Element and text location data
>>

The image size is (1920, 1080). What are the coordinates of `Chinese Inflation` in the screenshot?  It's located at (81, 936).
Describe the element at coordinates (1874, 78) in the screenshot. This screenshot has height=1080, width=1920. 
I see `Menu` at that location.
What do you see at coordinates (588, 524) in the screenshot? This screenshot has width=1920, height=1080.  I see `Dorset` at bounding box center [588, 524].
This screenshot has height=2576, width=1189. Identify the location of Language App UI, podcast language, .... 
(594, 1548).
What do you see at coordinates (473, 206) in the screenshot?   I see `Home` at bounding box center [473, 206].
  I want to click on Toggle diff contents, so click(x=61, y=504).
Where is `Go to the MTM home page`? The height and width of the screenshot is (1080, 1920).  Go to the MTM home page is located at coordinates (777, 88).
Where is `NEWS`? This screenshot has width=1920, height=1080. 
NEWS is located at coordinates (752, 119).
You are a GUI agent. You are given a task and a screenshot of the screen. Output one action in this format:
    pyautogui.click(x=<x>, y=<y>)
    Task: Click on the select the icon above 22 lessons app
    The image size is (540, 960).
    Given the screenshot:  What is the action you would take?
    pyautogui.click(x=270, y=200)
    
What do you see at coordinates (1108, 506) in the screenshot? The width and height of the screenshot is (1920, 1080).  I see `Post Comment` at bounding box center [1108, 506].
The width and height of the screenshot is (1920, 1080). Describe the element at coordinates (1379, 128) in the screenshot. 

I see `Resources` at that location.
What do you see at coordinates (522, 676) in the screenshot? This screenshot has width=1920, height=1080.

<<

■ PROBLEM DESCRIPTION
Can you rewrite the records from the first line up to and including the line with "What do you see at coordinates (588, 524)", renaming "screenshot" to "page" and leaving everything else unchanged?

■ FINAL RESULT
The image size is (1920, 1080). What are the coordinates of `Chinese Inflation` in the page?  It's located at (81, 936).
Describe the element at coordinates (1874, 78) in the page. This page has height=1080, width=1920. 
I see `Menu` at that location.
What do you see at coordinates (588, 524) in the page? This page has width=1920, height=1080.  I see `Dorset` at bounding box center [588, 524].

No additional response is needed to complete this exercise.